As Yano repeatedly tries to teach Sanshiro, judo is more than a martial arts discipline and places humanity at the centre of everything. This is a difficult lesson for the hot-headed Sanshiro to learn, quickly falling foul of his new master after brawling in the red light district and dramatically throwing himself into the pond. Clinging to a pole, he refuses to get out until Yano forgives him, but in true master fashion Yano merely says that getting out of the pond or not is entirely up to him. It’s while he’s in there, and after a few words from a Buddhist monk, that he witnesses a lotus flower slowing unfolding and achieves a kind of enlightenment that allows him to realise he’s been childish and petulant, finally getting out of the water to submit himself to the rigorous discipline of the martial arts life.
The flower motif recurs several times, not least being its subversion when antagonist Higaki (Ryunosuke Tsukigata) sprinkles the ash of his cigarette over it. Making his first appearance in dandyish Western dress, Higaki is described as a snake-like villain, his evilness emphasised by his non-Japanese attire in contrast to pretty much everyone else who continues to dress in kimono. Higaki vows that his fight with Sanshiro must be to the death, in part a fight between the nascent art of judo originating in the post-feudal society and the traditional art of jiujitsu, but echoing Sanshiro’s first fight with former master Momma which resulted in his death and plunged the hero into spiritual conflict. He then experiences something similar when realising that he has inadvertently fallen in love with Sayo (Yukiko Todoroki) the pure-hearted daughter of another rival, Murai (Takashi Shimura), who also desires to fight him but as it turns out only in his desire to face a worthy opponent. Sanshiro wants to back away, afraid that he may humiliate or even kill the father of the woman he loves but is brought back to himself by more words from the monk who tells him that he must be as innocent as she is and engage in the fight in a sportsmanlike fashion as a spiritual as well as physical contest.

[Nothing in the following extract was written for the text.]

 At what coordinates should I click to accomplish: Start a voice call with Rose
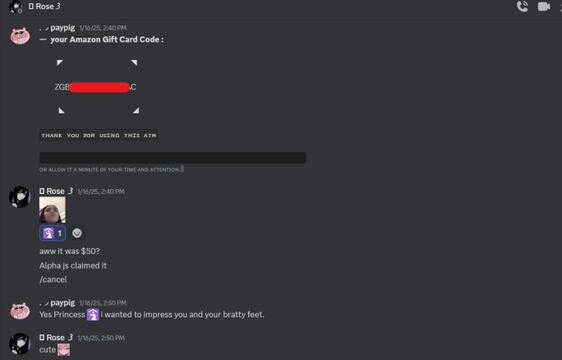522,7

This is also to some degree true of his final confrontation with Higaki which too is a confrontation with the evils of the age if less comfortably also satisfying the censors by allowing Higaki to stand in for foreignness in general. Higaki is indeed often accompanied by the sound of the wind which echoes his modernity, the fight taking place in a large windswept field below roiling clouds as the two men grapple despite the advice of their intermediary to call it off before one of them really dies. Higaki does in a sense die a sort of death in that we’re told after the fight he reformed and also managed to find a similar kind of enlightenment to Sanshiro who is then bashful and romantic while heading off on another journey from which he assures Sayo he will soon return. It’s true enough that there doesn’t seem to be much that would appeal to the censors of 1943 save the implied defeat of Western powers and celebration of Japanese martial arts given that humanity is repeatedly emphasised as the core component of judo and that Sanshiro achieves an individual enlightenment rather than finding peace as a member of a team or community, but they did otherwise decide to cut a substantial amount of the film said to contain a love scene and references to alcoholism that they deemed improper. Nevertheless, there are shades of Kurosawa’s later greatness even here in his dramatic composition and expressionistic use of nature to detail one boy’s journey into manhood through the spiritual rather than physical gymnastics of the philosophy of judo.